Also, let me be frank. That thirty to fifty dollar bottle of craft whisky is a rip off in some ways. Look, I'm not saying that they are actively trying to cheat you, but they really can't afford to sell it for any less than that. They have the same problems that I do. They need to sell in order to keep their doors open and time is money. So what is sitting on the shelf from a lot of small producers is whisky that is under two years old. It's brown and has a lot of the characteristics of great whisky but doesn't have the complexity that comes from good ole fashioned time. I've decided to not push out whisky that isn't ready. If I'm going to charge thirty dollars for a bottle of whisky, it's going to be worth forty. I believe that you should always try to give more- always. Call it an old fashioned background, stupid, stubborn, or whatever you want, but I want to be in the reorder business, not the sales business. 

I'm now back on Active Duty in the Army. Don't get me wrong, I LOVE the Army. I have deep, deep respect for the military, serving my country, and absolutely love serving my Soldiers through leadership. The Army has taken me from a nobody hillbilly from the Missouri Ozarks to a Captain in the Army commanding Soldiers and responsible for millions of dollars of equipment. However, all I really want to do is make whisky here in the Ozarks. These are my true loves. I could write pages and pages on both of these subjects but I'll save you for now. In the end, I need to feed this business. I have corn to purchase, and a business loan to pay for. In three years, this business loan will be paid for and more whisky made. Provided I have survived another four years of active military service and haven't been killed by a mortar round in Afghanistan, I will have five year old whisky ready to sell. I think its a good tradeoff.

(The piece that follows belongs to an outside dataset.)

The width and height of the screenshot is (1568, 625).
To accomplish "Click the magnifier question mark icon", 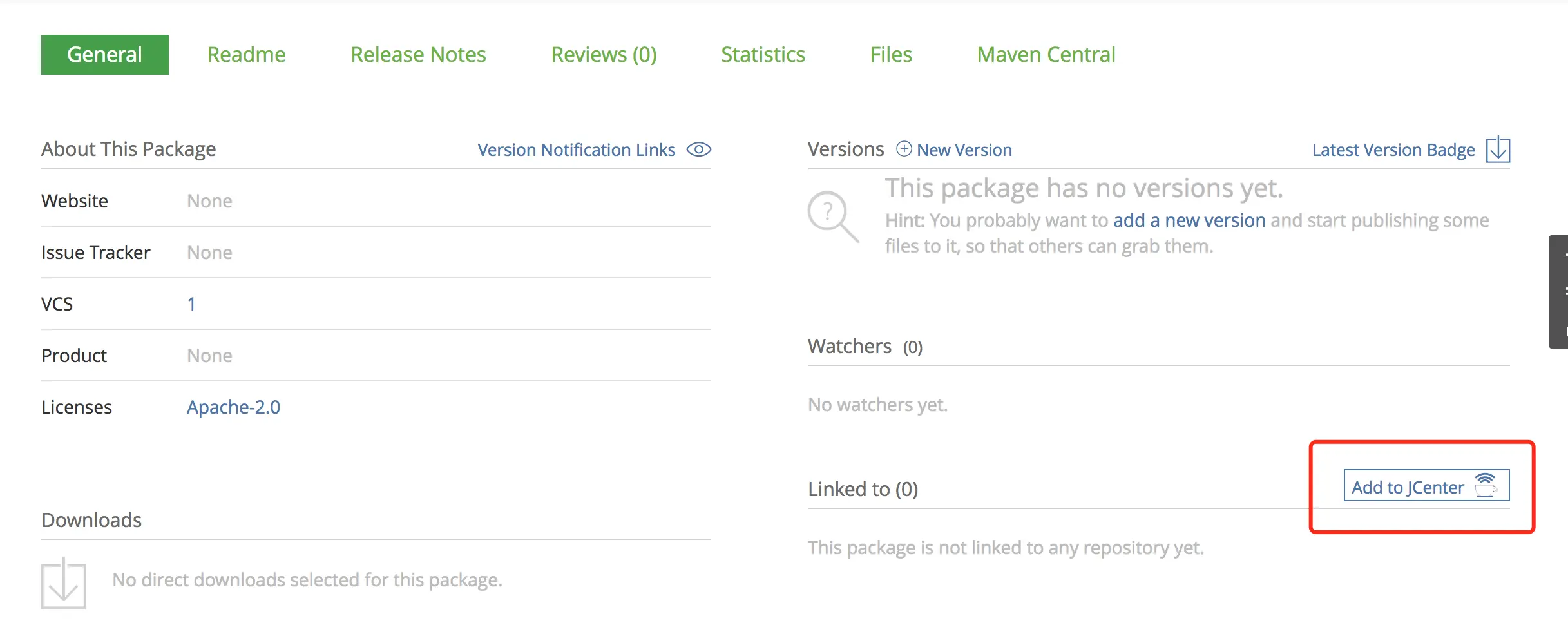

That is how much I believe in what I'm doing. I have had a few detractors tell me that I'm quitting. No, it isn't quitting. This is hard. I'm leaving a log cabin with a live spring sitting on 30 beautiful acres in the ozarks. I love my family and being able to see my mom whenever I want. I love barbecues on the 4th of July and going fishing. I love not shaving. I love going over to my neighbors and watching them practice roping calves. I love going to my neighbors and getting fresh milk from (still warm, fresh from the udder). I'm trading this to put a bottle of five year old whisky on the shelf. I'm not quitting, I'm digging in. I'm taking the hard right over the misunderstood wrong. I spent most of my first daughters life deployed. I missed first words, first steps, the first bite of ice-cream, and a lot of firsts in desert heat. I'll probably miss a few firsts in the coming years. What I'm getting at is that this is the hard right. White Mule Distillery is going to take it so that you can literally sip on the very best of the Ozarks. I hope you think that it's worth what it costs you.